Before individuals had, for example, marriage till death did you part, for good or ill, or sickness and in health.  Or one had family, for better or worse, located around and about, but relatively nearby that could be called, or just showed up at your door whether  one wanted it or not, in moments of crisis.  One might have hated as much as loved their faces; but all were familiar and there was comfort in that.  Just as comfort was to be found in the relatively unchanging aspect of the old neighborhood.  And of course, in a pinch, one had religion and the comfort of a shared faith.

But marriage is in trouble.  The family is breaking up and taking new shapes.  One has had, to make ends meet, left the area completely.  Family is not around and about or nearly.  And having left, when one returns, the old neighborhood is hardly recognizable.  And religion now offers the threadbare shared faith of a fast food franchise. Never, ever has it been easier to buy your way into heaven.

This is the life now, beyond vocation, to which Sanford refers.  A life, lacking the supports that were once there, the familiar comforts and the comforts of familiarity that blanketed the individual and kept him protected against disaster in the prospect and disaster already afflicted.  The individual is left exposed, then, to an indifferent universe.  At an extreme, or for the more imaginative, one now knows the universe is very huge, unimaginably huge.  The earth that holds us down is less than a speck, less than a microbe in that great space.  And if the earth is not struck and destroyed by a meteor that’s only a matter of timing, only a consequence of the duration of human consciousness being—from its beginning to its end—less that a tick in the expanse of geological time.  There’s a lot of time for us to be gone and for the meteor not to appear.
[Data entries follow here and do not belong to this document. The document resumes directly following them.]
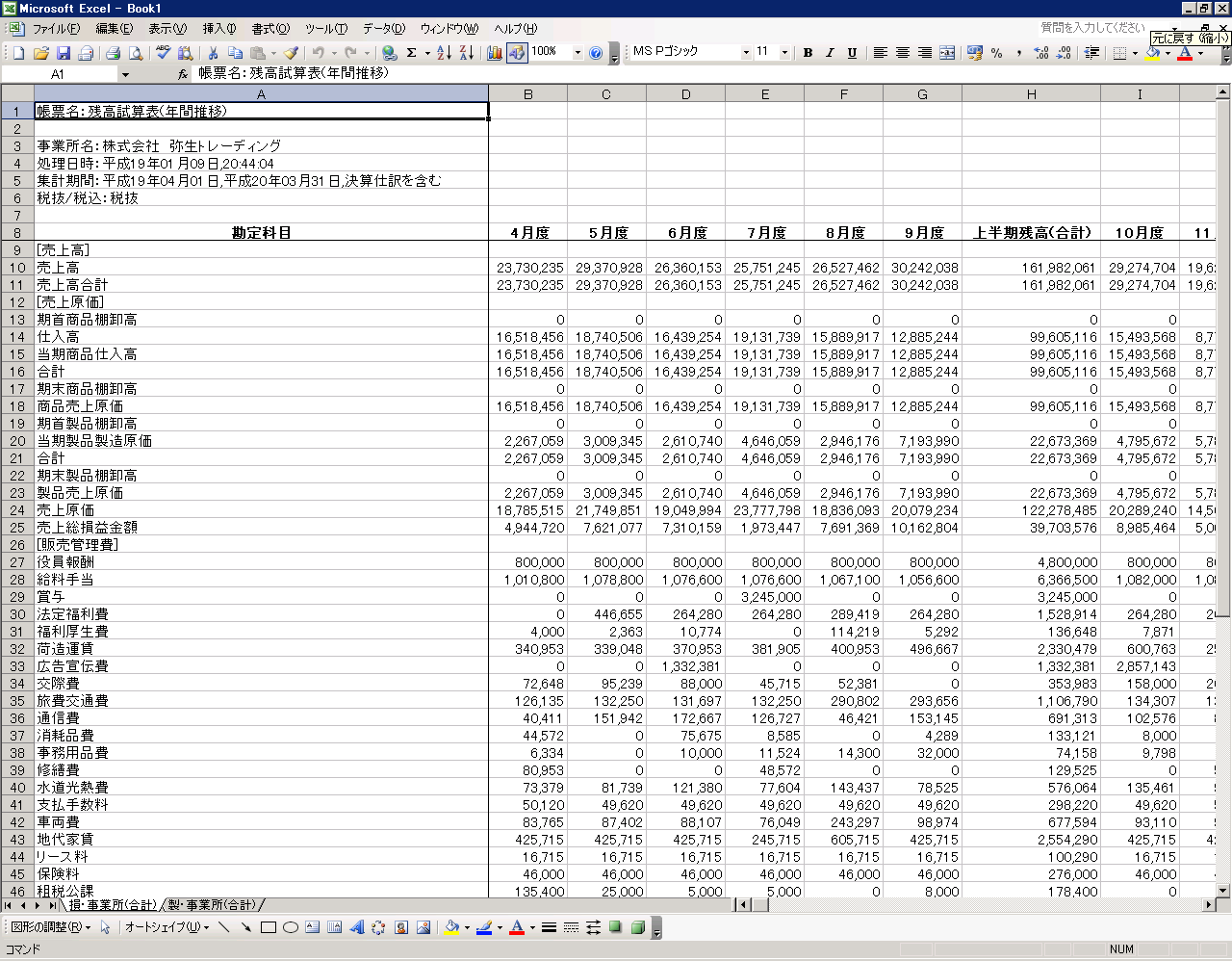The height and width of the screenshot is (961, 1232).
Task: Switch to the 製・事業所(合計) sheet tab
Action: pyautogui.click(x=212, y=905)
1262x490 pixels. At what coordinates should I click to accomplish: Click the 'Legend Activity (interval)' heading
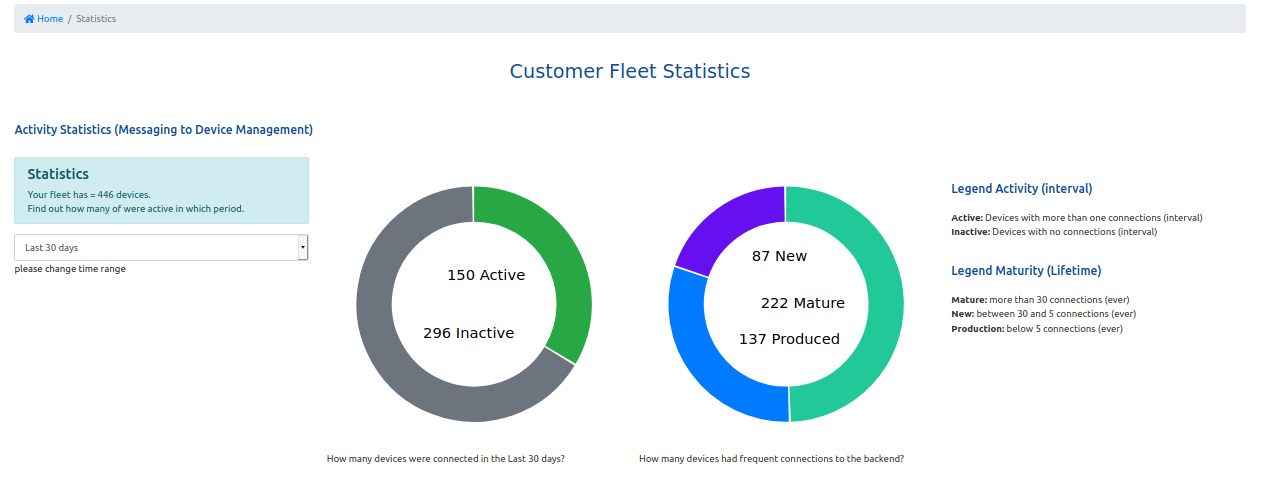click(1021, 189)
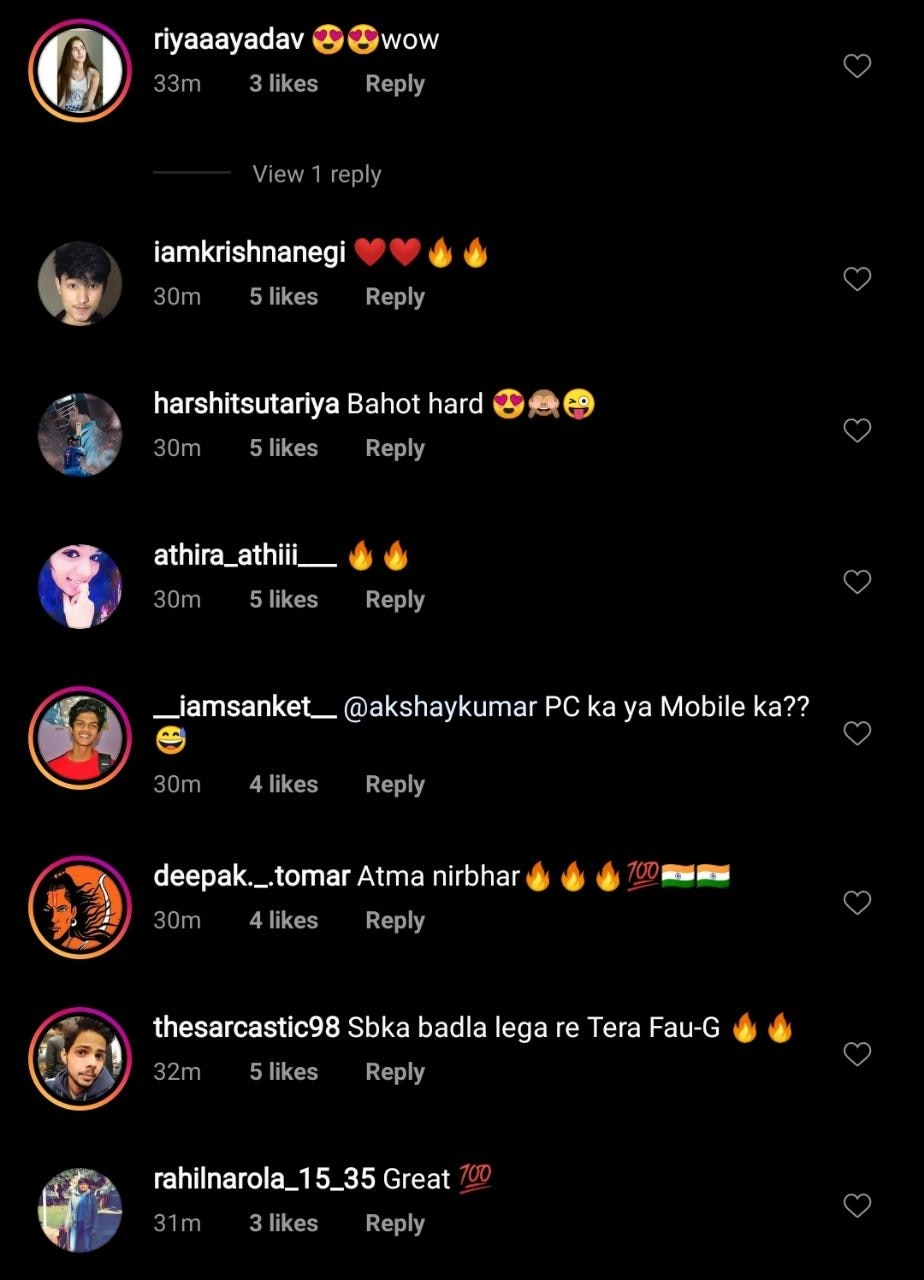The image size is (924, 1280).
Task: Open the @akshaykumar mention link
Action: [x=440, y=707]
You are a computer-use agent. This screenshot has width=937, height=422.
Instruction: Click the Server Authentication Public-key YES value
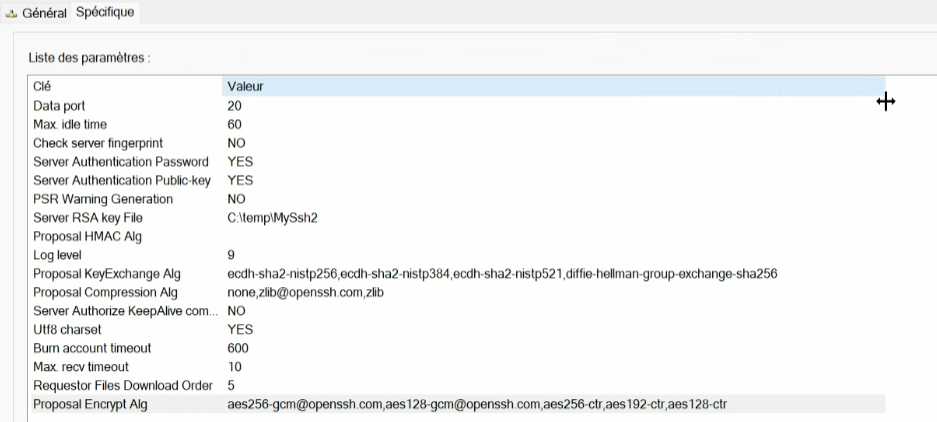[240, 180]
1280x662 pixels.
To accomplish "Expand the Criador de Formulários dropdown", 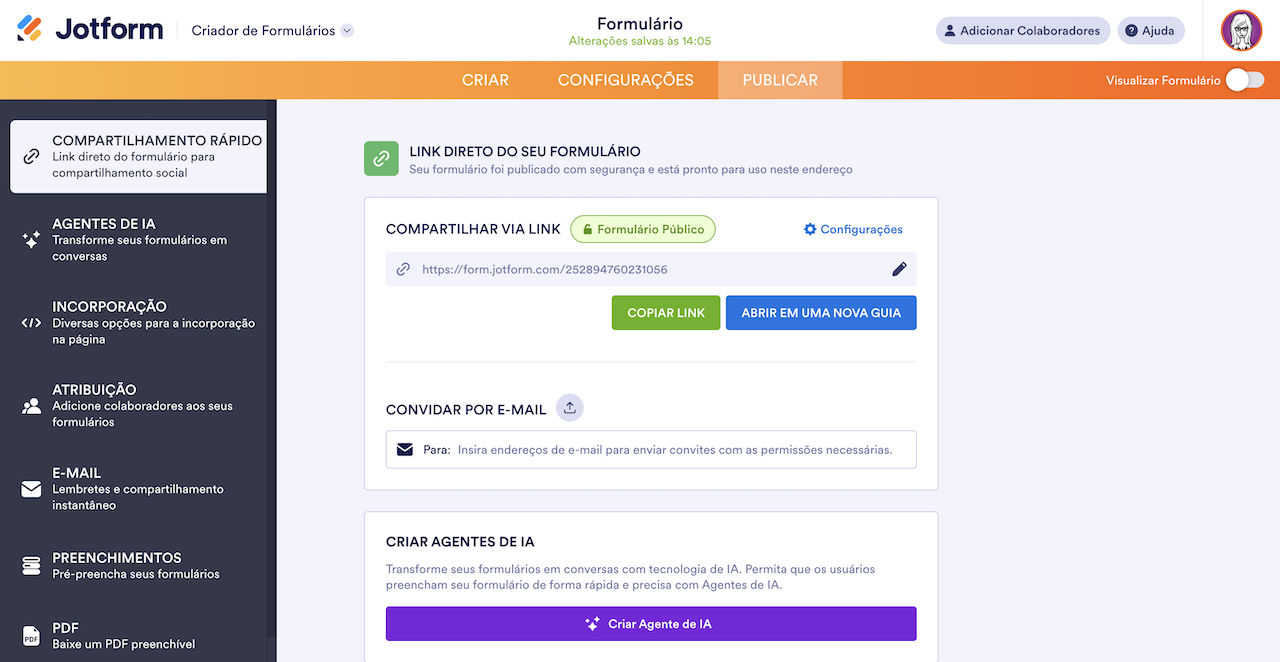I will click(347, 30).
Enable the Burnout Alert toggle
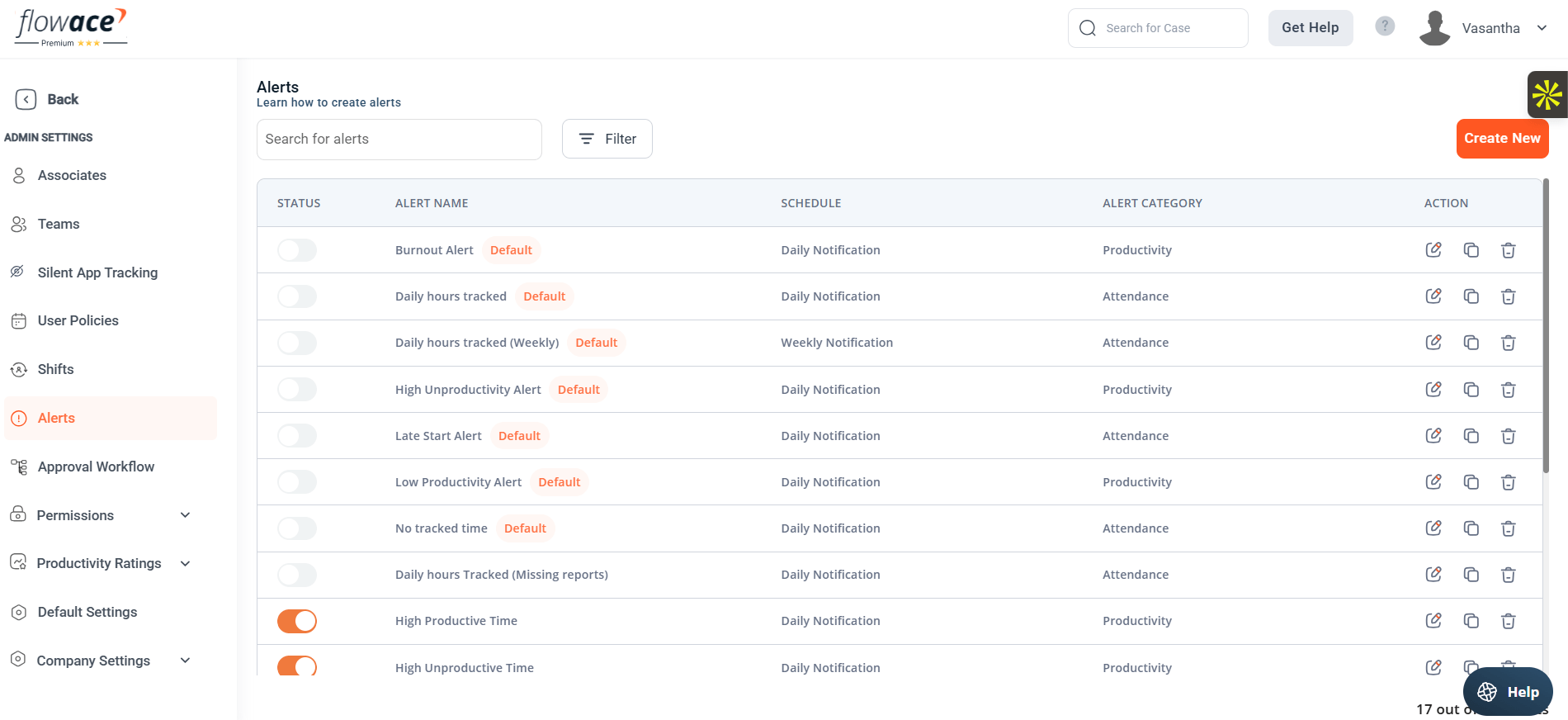Image resolution: width=1568 pixels, height=720 pixels. 297,250
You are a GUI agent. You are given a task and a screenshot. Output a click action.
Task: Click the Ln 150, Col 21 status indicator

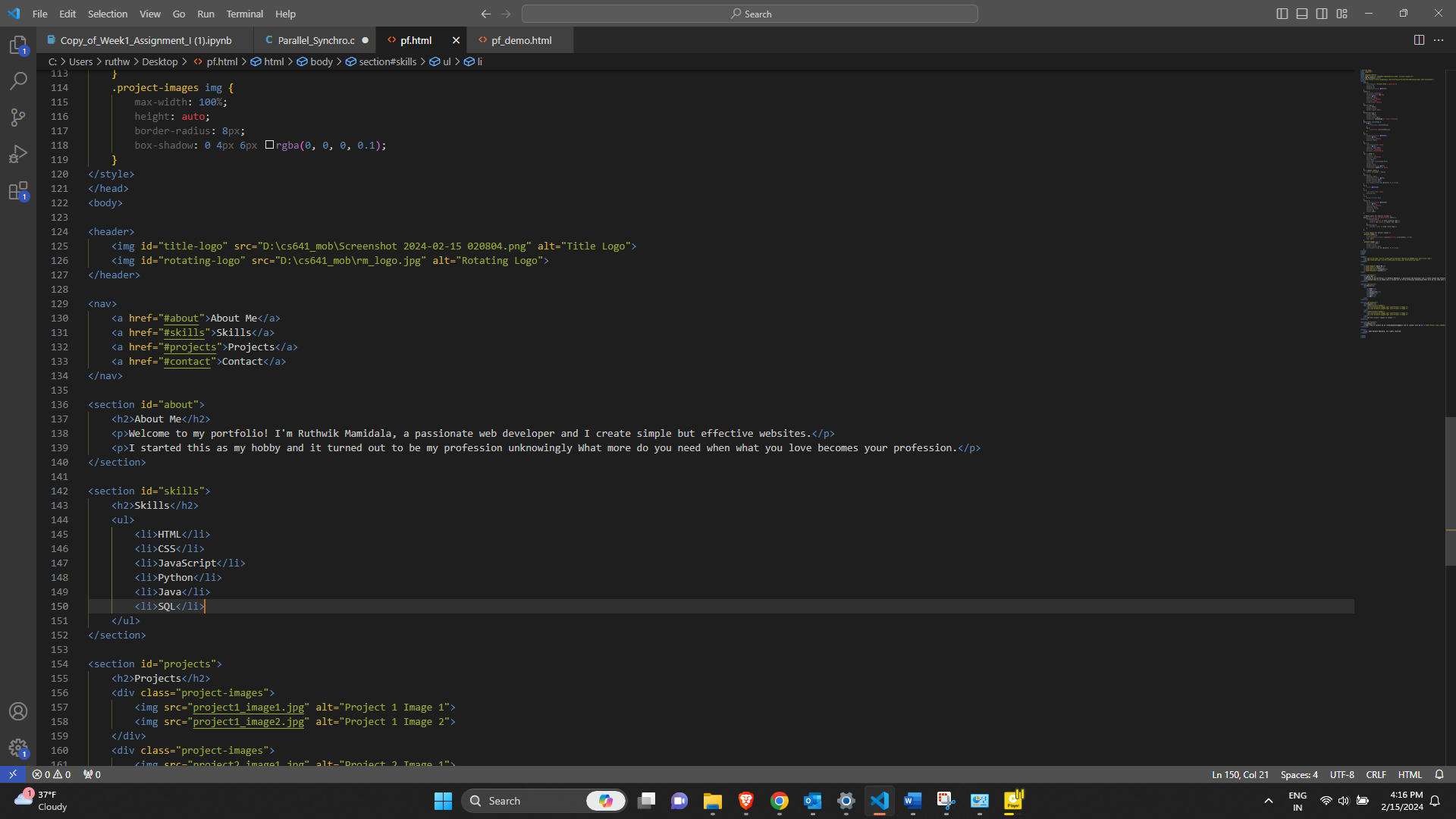(1240, 774)
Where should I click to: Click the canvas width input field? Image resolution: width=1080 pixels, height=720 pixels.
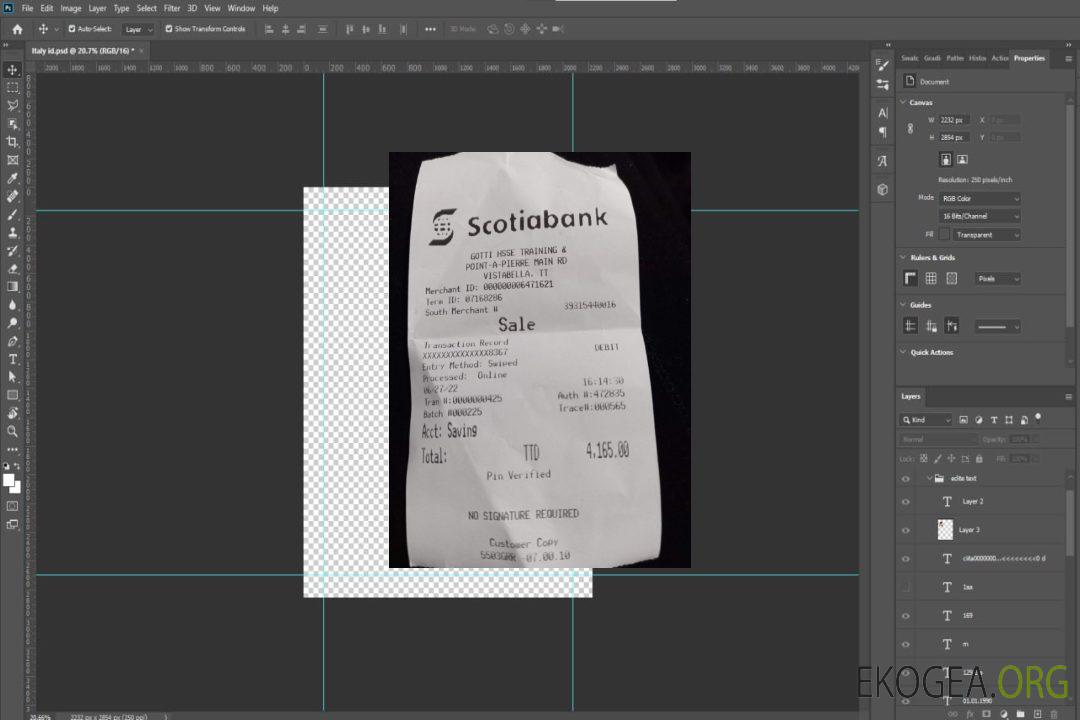pos(954,120)
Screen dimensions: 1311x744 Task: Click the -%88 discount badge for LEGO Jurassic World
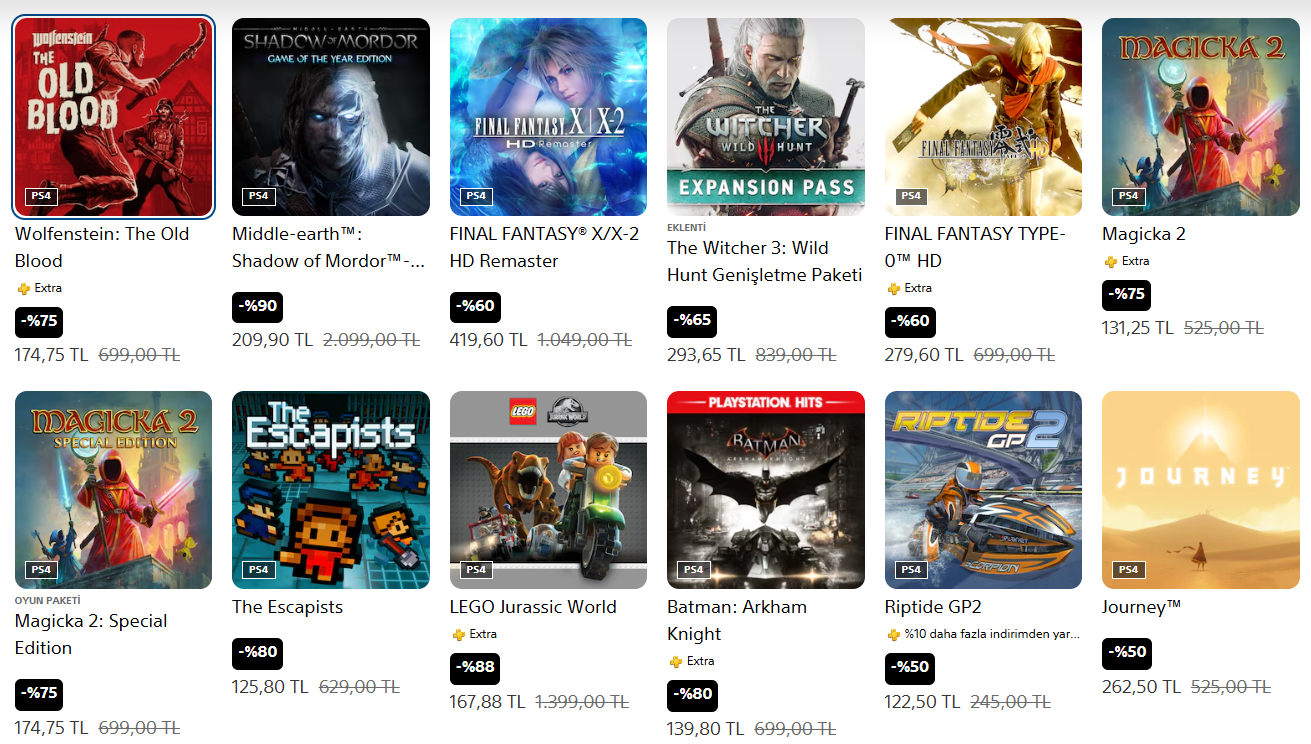[x=474, y=668]
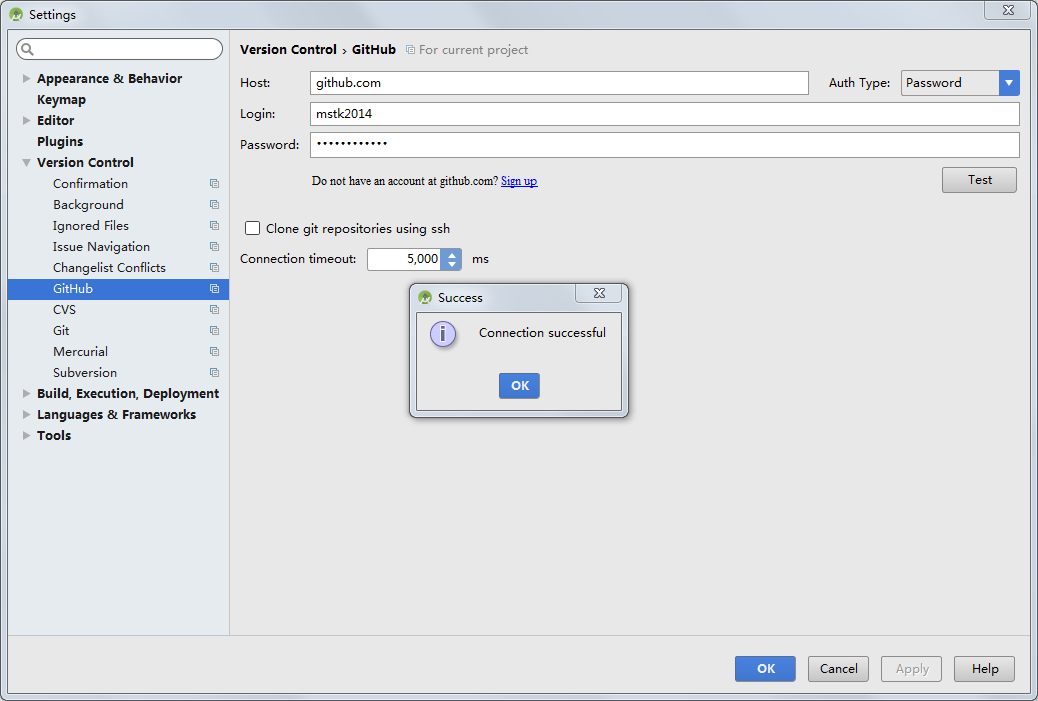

This is indifference—and not merely a metaphor for it—at its most abstract.  Like the music of the spheres, one can just barely imagine it.  But more up close and personal, one can perhaps imagine pulling out from the intersection to be struck by thousands of pounds of metal hurtling at 60 miles an hour, and you live and wake to find yourself paralyzed from the waist down and your wife carried off to whatever kingdom is to come. 

 But even that is too abstract really; for the indifference of which May speaks is woven into the fabric and texture of our daily lives.  We try to give it a face by calling it such things as “terror.”  This is the world beyond vocation, and education as it is currently practice does nothing to help individuals hold together in the face of it.